本发明提供的一种蛋白质,是将蔗糖磷酸化酶第341位氨基酸残基由亮氨酸(L)替换为其它氨基酸残基得到的。
本发明提供的蛋白质可为BaSP/L341W蛋白。所述BaSP/L341W蛋白为将蔗糖磷酸化酶第341位氨基酸残基由亮氨酸(L)替换为色氨酸(W)得到的突变体蛋白。
所述蔗糖磷酸化酶具体可为如下(a1)或(a2)或(a3):
(a1)由序列表中序列1所示的氨基酸序列组成的蛋白质;
(a2)将序列1的氨基酸序列经过一个氨基酸残基的取代且具有蔗糖磷酸化酶功能的由序列1衍生的蛋白质;
(a3)来源于青春双歧杆菌且与序列1所示蛋白质具有90%以上同一性的蛋白质。
编码BaSP/L341D蛋白的基因也属于本发明的保护范围。编码BaSP/L341W蛋白的基因具体可为如下(b1)或(b2)或(b3)。

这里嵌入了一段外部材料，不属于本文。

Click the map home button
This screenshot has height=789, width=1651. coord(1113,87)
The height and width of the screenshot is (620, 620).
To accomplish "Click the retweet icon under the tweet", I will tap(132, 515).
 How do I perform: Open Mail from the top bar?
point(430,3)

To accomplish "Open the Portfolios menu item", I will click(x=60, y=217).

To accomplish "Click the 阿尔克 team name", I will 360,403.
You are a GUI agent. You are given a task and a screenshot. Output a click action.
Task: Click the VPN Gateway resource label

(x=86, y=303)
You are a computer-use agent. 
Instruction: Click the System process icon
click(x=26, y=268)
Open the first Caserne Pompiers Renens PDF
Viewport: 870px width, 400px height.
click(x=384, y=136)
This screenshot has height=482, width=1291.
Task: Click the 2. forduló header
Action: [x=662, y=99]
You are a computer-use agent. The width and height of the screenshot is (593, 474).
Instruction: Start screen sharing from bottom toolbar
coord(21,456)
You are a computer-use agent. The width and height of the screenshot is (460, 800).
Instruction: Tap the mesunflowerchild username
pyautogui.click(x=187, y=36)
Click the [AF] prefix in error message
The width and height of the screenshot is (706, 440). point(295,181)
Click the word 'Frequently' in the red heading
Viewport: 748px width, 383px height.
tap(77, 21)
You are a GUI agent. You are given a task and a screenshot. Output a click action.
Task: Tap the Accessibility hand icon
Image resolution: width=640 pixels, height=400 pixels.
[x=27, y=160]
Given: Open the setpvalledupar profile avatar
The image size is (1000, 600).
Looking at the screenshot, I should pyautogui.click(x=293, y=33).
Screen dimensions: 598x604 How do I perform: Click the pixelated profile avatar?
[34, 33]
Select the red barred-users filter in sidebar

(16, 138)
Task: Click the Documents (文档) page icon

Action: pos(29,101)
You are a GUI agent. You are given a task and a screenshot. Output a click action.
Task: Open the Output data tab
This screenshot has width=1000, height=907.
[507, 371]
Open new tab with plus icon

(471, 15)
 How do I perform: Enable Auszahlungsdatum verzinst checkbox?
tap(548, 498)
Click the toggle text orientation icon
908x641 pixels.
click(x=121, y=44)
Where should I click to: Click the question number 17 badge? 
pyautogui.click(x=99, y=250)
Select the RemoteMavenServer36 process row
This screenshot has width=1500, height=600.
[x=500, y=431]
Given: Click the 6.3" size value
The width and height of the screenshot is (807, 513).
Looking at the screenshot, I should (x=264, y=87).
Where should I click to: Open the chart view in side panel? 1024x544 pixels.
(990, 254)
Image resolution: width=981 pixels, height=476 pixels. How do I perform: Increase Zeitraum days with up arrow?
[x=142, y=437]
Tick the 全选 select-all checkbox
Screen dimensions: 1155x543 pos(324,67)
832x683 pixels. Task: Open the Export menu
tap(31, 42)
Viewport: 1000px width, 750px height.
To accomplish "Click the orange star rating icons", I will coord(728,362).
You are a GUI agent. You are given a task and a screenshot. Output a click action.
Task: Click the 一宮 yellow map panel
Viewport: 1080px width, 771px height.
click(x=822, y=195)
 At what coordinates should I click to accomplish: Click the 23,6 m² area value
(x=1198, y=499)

(b1)编码区为将序列表的序列2所示的双链DNA分子第1021-1023位核苷酸由“CTC”突变为“UGG”的DNA分子;
(b2)在严格条件下与(b1)限定的DNA序列杂交且编码所述蛋白质的DNA分子;
(b3)与(b1)或(b2)限定的DNA序列至少具有70%、至少具有75%、至少具有80%、至少具有85%、至少具有90%、至少具有95%、至少具有96%、至少具有97%、至少具有98%或至少具有99%以上同源性且编码所述蛋白质的DNA分子。
上述严格条件可为用0.1×SSPE(或0.1×SSC),0.1%SDS的溶液,在DNA或者RNA杂交实验中65℃下杂交并洗膜。
含有编码BaSP/L341W蛋白的基因的表达盒、重组载体、重组菌或转基因细胞系菌属于本发明的保护范围。将含有编码BaSP/L341W蛋白的基因的重组菌命名为重组菌BaSP/L341W。重组菌BaSP/L341W具体可为将重组质粒pBAD-BaSP/L341W导入大肠杆菌BW25113得到的重组菌。重组质粒pBAD-BaSP/L341W为在载体pBAD/HisB的多克隆位点(例如XhoI和PstI酶切位点之间)插入编码BaSP/L341W蛋白的基因得到的重组质粒。
本发明还保护BaSP/L341W蛋白在生产2-甘油葡萄糖苷中的应用。
本发明还保护重组菌BaSP/L341W在生产2-甘油葡萄糖苷中的应用。
本发明还保护BaSP/L341W蛋白在以蔗糖和甘油为原料生产2-甘油葡萄糖苷中的应用。
本发明还保护重组菌BaSP/L341W在以蔗糖和甘油为原料生产2-甘油葡萄糖苷中的应用。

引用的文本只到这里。